### PROBLEM STATEMENT
Transcribe the listing below only from the line with "Task: Select the question" up to and including the line with "Image resolution: width=643".
____ GIVEN RECORDS
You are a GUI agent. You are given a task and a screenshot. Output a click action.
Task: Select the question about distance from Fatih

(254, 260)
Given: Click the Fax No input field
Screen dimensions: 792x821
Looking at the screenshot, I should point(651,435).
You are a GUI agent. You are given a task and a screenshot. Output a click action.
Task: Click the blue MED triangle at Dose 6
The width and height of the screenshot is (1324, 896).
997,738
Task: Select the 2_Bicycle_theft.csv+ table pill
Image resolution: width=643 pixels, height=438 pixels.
________
____ GIVEN RECORDS
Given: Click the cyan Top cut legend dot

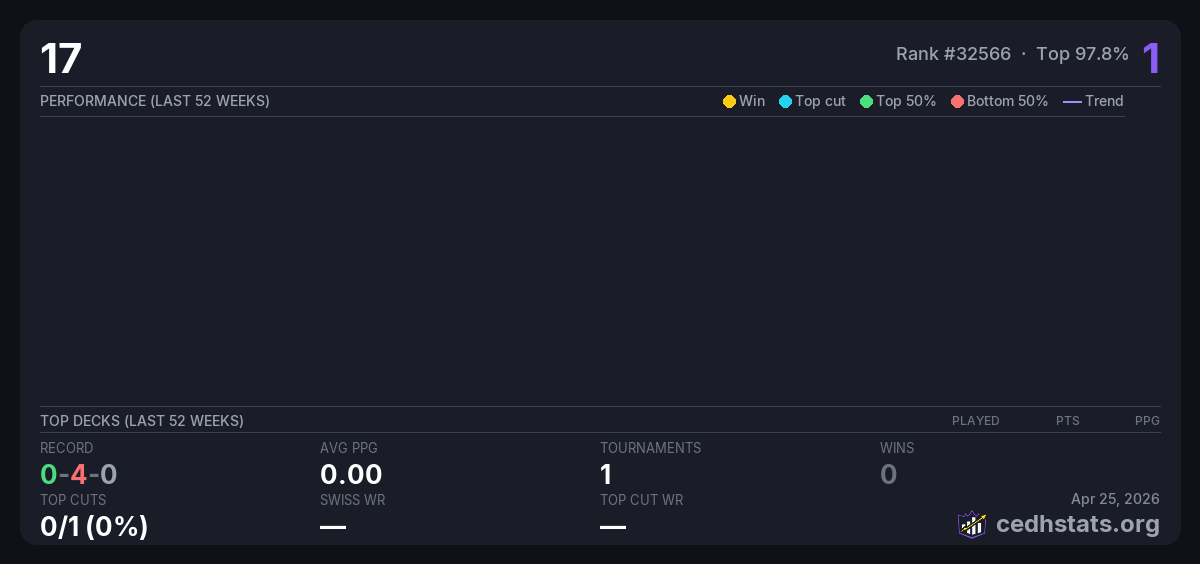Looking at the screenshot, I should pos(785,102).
________
____ GIVEN RECORDS
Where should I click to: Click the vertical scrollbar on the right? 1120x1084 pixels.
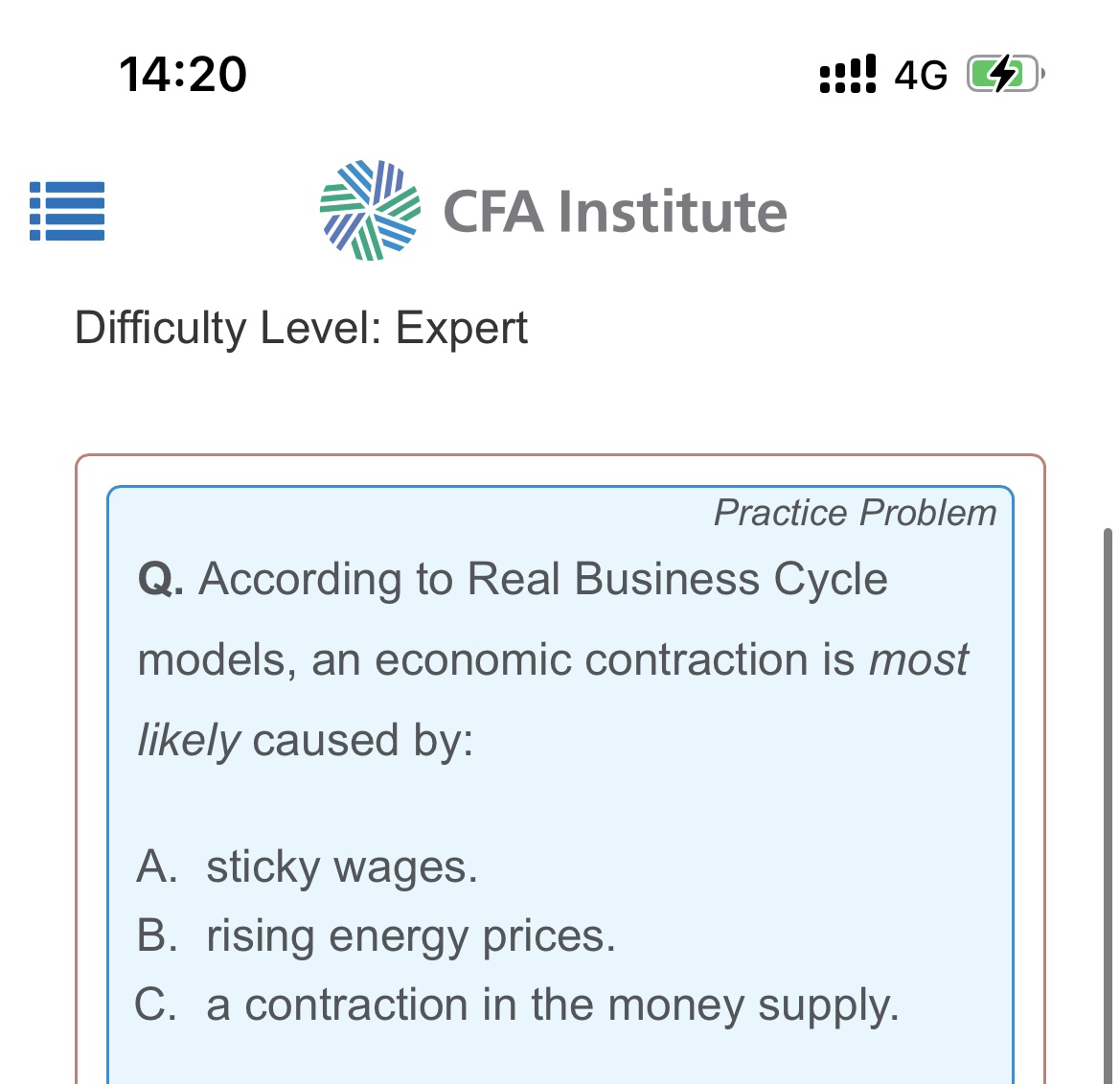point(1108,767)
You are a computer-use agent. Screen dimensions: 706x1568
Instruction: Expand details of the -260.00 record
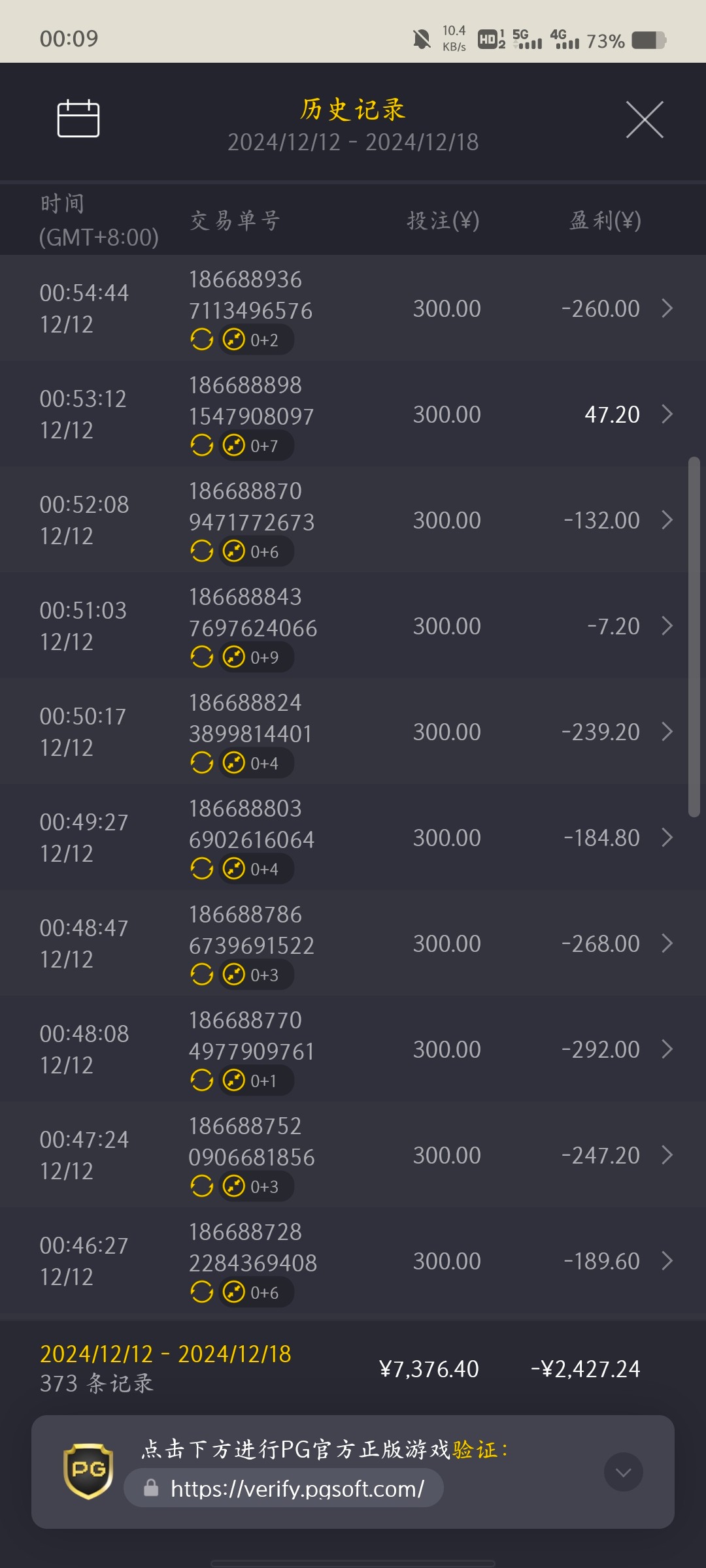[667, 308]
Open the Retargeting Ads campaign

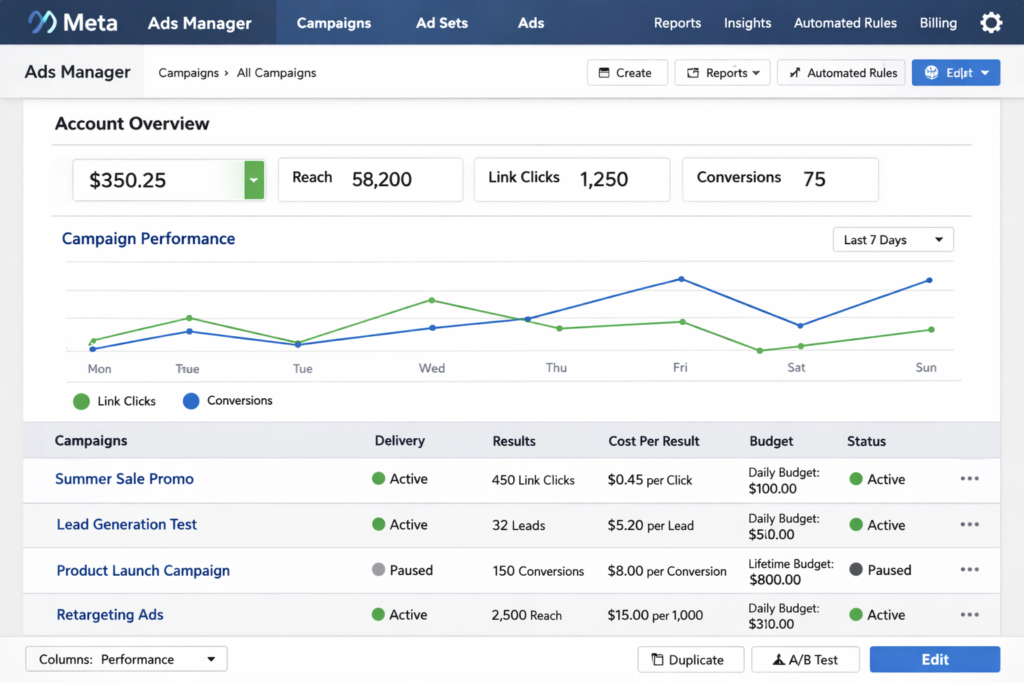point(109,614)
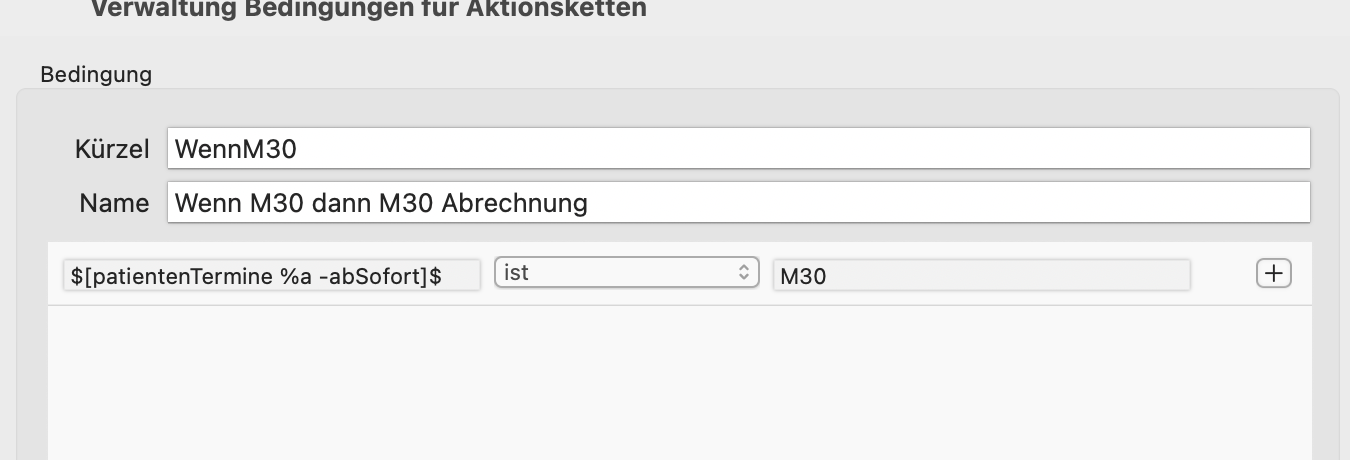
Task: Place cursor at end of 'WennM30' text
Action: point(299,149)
________
### ANSWER BOX
Task: Select the question about distance from Fatih

(254, 260)
Given: Click the Fax No input field
Screen dimensions: 792x821
Looking at the screenshot, I should point(651,435).
You are a GUI agent. You are given a task and a screenshot. Output a click action.
Task: Click the blue MED triangle at Dose 6
The width and height of the screenshot is (1324, 896).
997,738
Task: Select the 2_Bicycle_theft.csv+ table pill
Image resolution: width=643 pixels, height=438 pixels.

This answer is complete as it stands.